## [TO DO]
The result should be an exact copy of every record, with no pictures kept.

[Screenshot grounding data]
"""
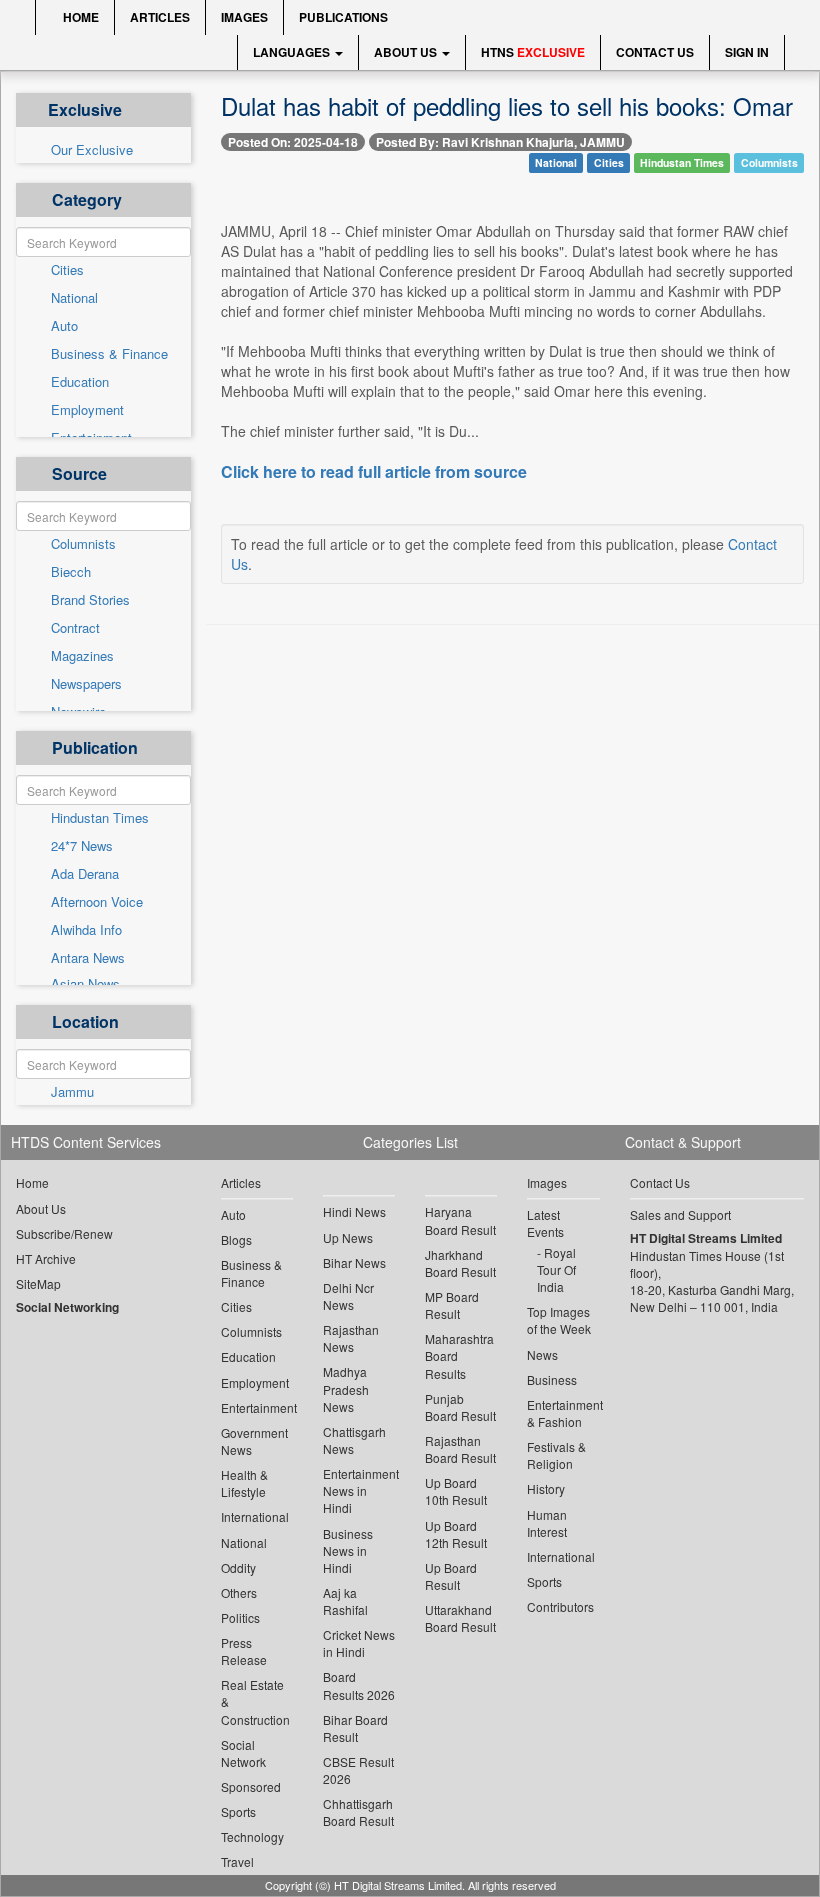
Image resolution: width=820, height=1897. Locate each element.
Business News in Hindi (348, 1550)
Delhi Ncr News (348, 1296)
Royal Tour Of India (556, 1269)
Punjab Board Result (460, 1407)
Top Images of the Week (559, 1320)
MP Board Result (452, 1305)
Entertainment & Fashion (563, 1413)
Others (239, 1592)
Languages (293, 52)
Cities (67, 270)
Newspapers (86, 684)
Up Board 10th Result (456, 1491)
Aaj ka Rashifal (345, 1601)
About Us (407, 52)
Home (79, 17)
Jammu (72, 1092)
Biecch (71, 572)
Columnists (83, 544)
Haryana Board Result (460, 1220)
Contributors (560, 1606)
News (542, 1354)
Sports (238, 1811)
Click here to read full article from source (374, 472)
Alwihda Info (86, 930)
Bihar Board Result (355, 1728)
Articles (160, 17)
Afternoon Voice (97, 902)
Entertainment (257, 1407)
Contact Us (655, 52)
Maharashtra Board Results (459, 1355)
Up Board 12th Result (456, 1534)
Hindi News (354, 1211)
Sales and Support (680, 1214)
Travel (237, 1861)
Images (244, 17)
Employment (87, 410)
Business (552, 1379)
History (546, 1488)
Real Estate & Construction (255, 1701)
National (74, 298)
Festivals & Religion (556, 1455)
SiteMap (38, 1283)
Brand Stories (90, 600)
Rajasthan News (351, 1338)
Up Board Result (451, 1576)
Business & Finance (109, 354)
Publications (343, 17)
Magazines (82, 656)
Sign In (747, 52)
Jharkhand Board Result (460, 1263)
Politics (240, 1617)
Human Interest (547, 1523)
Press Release (244, 1651)
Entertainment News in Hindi (359, 1490)
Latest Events (545, 1223)
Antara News (88, 958)
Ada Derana (85, 874)
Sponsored (251, 1786)
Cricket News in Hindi (359, 1643)
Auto (64, 326)
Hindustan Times (100, 818)
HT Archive (46, 1258)
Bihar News (354, 1262)
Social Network (243, 1753)
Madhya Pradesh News (346, 1388)
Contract (75, 628)
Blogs (236, 1239)
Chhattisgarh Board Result (358, 1812)
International (255, 1516)
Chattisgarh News (354, 1440)
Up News (348, 1237)
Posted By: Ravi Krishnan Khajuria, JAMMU (500, 142)
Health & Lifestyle (244, 1483)
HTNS (533, 52)
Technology (252, 1836)
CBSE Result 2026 (358, 1770)
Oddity (238, 1567)
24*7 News (82, 846)
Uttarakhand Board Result (460, 1618)
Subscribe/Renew (64, 1233)
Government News (254, 1441)
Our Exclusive (92, 150)
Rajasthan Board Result (460, 1449)
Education (80, 382)
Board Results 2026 (359, 1685)
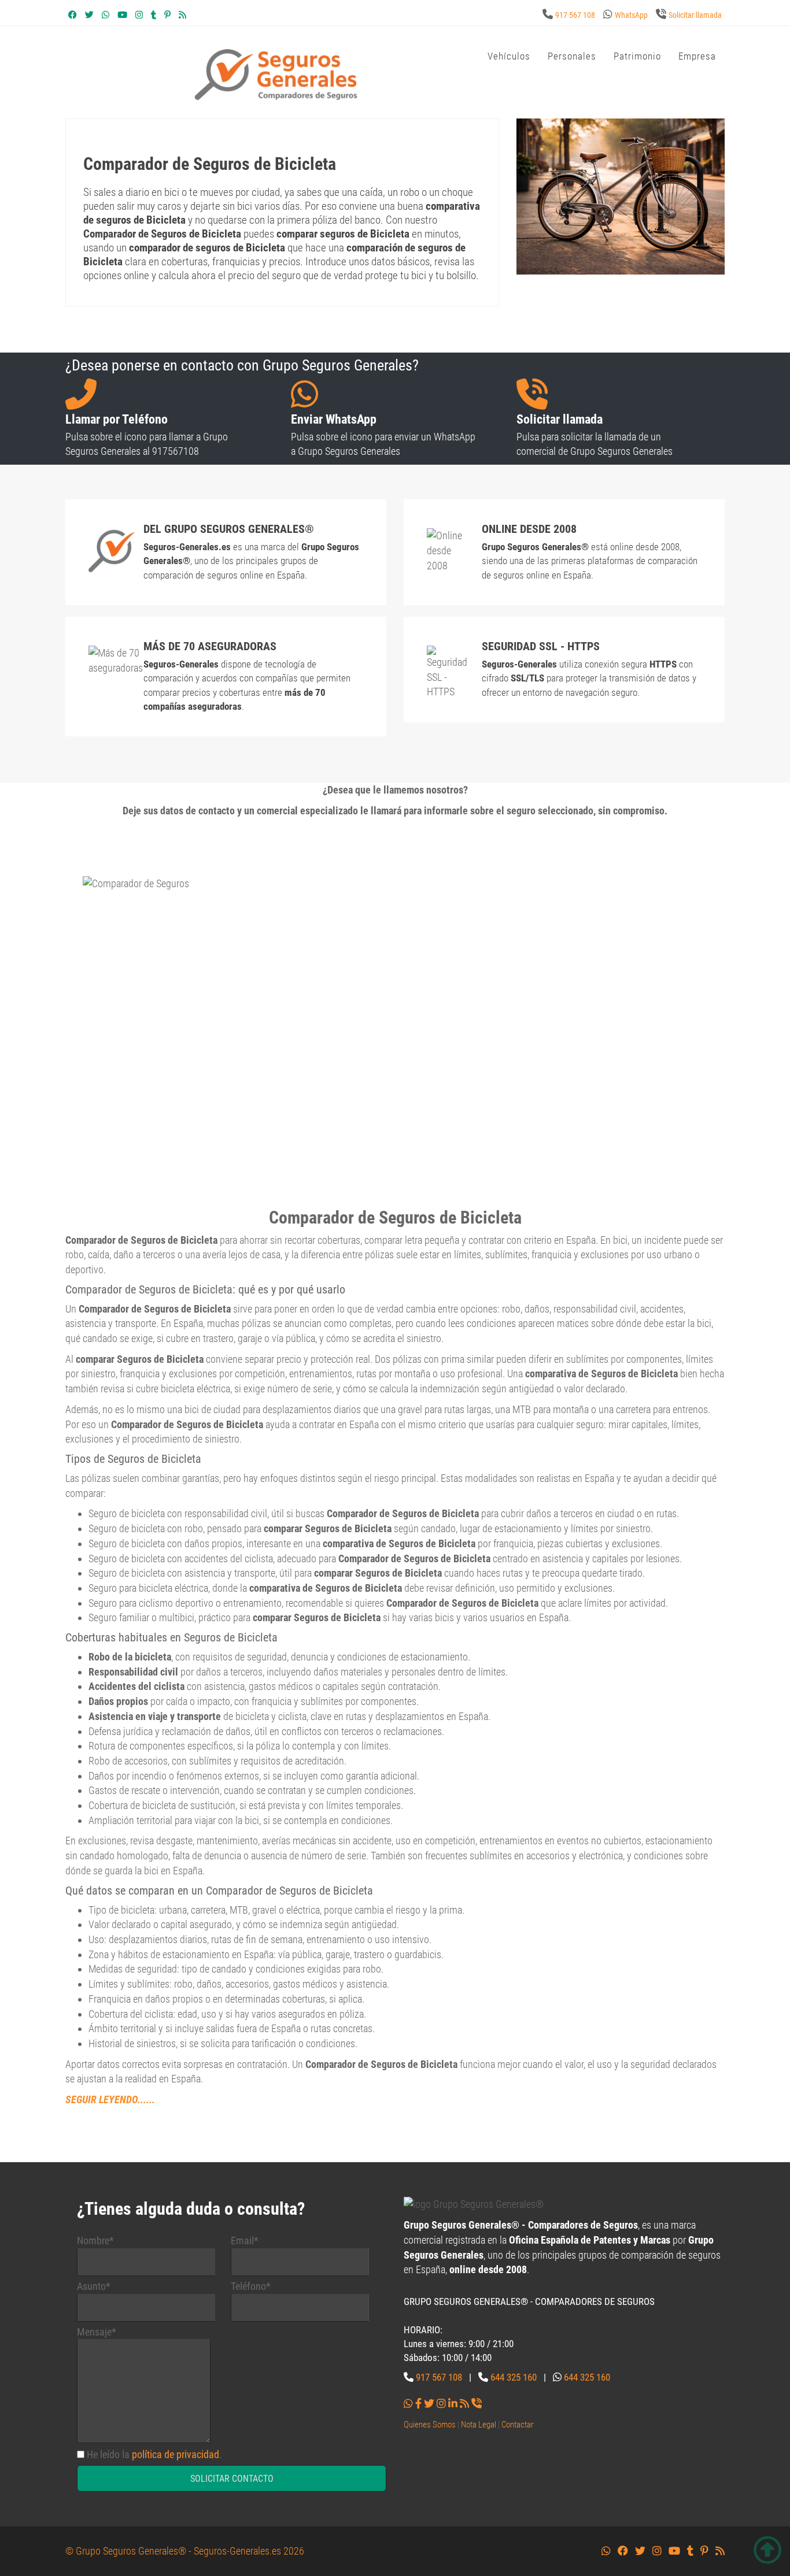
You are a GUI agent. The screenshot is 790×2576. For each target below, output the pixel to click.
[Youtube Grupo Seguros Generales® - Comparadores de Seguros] (122, 15)
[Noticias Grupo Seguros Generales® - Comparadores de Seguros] (182, 15)
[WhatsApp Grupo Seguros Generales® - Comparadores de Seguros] (105, 15)
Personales (572, 56)
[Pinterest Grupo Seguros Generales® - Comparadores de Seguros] (167, 15)
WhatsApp (631, 15)
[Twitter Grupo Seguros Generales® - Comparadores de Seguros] (89, 15)
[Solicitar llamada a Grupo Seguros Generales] (476, 2403)
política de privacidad (175, 2454)
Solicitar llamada (695, 15)
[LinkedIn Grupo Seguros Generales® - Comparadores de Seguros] (452, 2403)
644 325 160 (513, 2377)
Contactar (517, 2424)
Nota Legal (478, 2424)
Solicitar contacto (232, 2478)
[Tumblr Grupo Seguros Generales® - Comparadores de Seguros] (153, 15)
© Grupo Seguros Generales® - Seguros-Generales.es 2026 (184, 2551)
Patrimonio (637, 56)
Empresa (697, 56)
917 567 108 (575, 15)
"""
## [SOLUTION TO THIS TASK]
Image resolution: width=820, height=1897. Locate each element.
Business News in Hindi (348, 1550)
Delhi Ncr News (348, 1296)
Royal Tour Of India (556, 1269)
Punjab Board Result (460, 1407)
Top Images of the Week (559, 1320)
MP Board Result (452, 1305)
Entertainment & Fashion (563, 1413)
Others (239, 1592)
Languages (293, 52)
Cities (67, 270)
Newspapers (86, 684)
Up Board 10th Result (456, 1491)
Aaj ka Rashifal (345, 1601)
About Us (407, 52)
Home (79, 17)
Jammu (72, 1092)
Biecch (71, 572)
Columnists (83, 544)
Haryana Board Result (460, 1220)
Contributors (560, 1606)
News (542, 1354)
Sports (238, 1811)
Click here to read full article from source (374, 472)
Alwihda Info (86, 930)
Bihar Board Result (355, 1728)
Articles (160, 17)
Afternoon Voice (97, 902)
Entertainment (257, 1407)
Contact Us (655, 52)
Maharashtra Board Results (459, 1355)
Up Board 12th Result (456, 1534)
Hindi News (354, 1211)
Sales and Support (680, 1214)
Travel (237, 1861)
Images (244, 17)
Employment (87, 410)
Business (552, 1379)
History (546, 1488)
Real Estate & Construction (255, 1701)
National (74, 298)
Festivals & Religion (556, 1455)
SiteMap (38, 1283)
Brand Stories (90, 600)
Rajasthan News (351, 1338)
Up Board Result (451, 1576)
Business & Finance (109, 354)
Publications (343, 17)
Magazines (82, 656)
Sign In (747, 52)
Jharkhand Board Result (460, 1263)
Politics (240, 1617)
Human Interest (547, 1523)
Press Release (244, 1651)
Entertainment News in Hindi (359, 1490)
Latest Events (545, 1223)
Antara News (88, 958)
Ada Derana (85, 874)
Sponsored (251, 1786)
Cricket News in Hindi (359, 1643)
Auto (64, 326)
Hindustan Times (100, 818)
HT Archive (46, 1258)
Bihar News (354, 1262)
Social Network (243, 1753)
Madhya Pradesh News (346, 1388)
Contract (75, 628)
Blogs (236, 1239)
Chhattisgarh Board Result (358, 1812)
International (255, 1516)
Chattisgarh News (354, 1440)
Up News (348, 1237)
Posted By: Ravi Krishnan Khajuria, JAMMU (500, 142)
Health & Lifestyle (244, 1483)
HTNS (533, 52)
Technology (252, 1836)
CBSE Result 2026 (358, 1770)
Oddity (238, 1567)
24*7 News (82, 846)
Uttarakhand Board Result (460, 1618)
Subscribe/Renew (64, 1233)
Government News (254, 1441)
Our Exclusive (92, 150)
Rajasthan Board Result (460, 1449)
Education (80, 382)
Board Results 2026 (359, 1685)
You are a GUI agent. The screenshot is 790×2576. For each target below, output the pixel to click.
[Youtube Grupo Seguros Generales® - Comparadores de Seguros] (122, 15)
[Noticias Grupo Seguros Generales® - Comparadores de Seguros] (182, 15)
[WhatsApp Grupo Seguros Generales® - Comparadores de Seguros] (105, 15)
Personales (572, 56)
[Pinterest Grupo Seguros Generales® - Comparadores de Seguros] (167, 15)
WhatsApp (631, 15)
[Twitter Grupo Seguros Generales® - Comparadores de Seguros] (89, 15)
[Solicitar llamada a Grupo Seguros Generales] (476, 2403)
política de privacidad (175, 2454)
Solicitar llamada (695, 15)
[LinkedIn Grupo Seguros Generales® - Comparadores de Seguros] (452, 2403)
644 325 160 (513, 2377)
Contactar (517, 2424)
Nota Legal (478, 2424)
Solicitar contacto (232, 2478)
[Tumblr Grupo Seguros Generales® - Comparadores de Seguros] (153, 15)
© Grupo Seguros Generales® - Seguros-Generales.es 2026 (184, 2551)
Patrimonio (637, 56)
Empresa (697, 56)
917 567 108 (575, 15)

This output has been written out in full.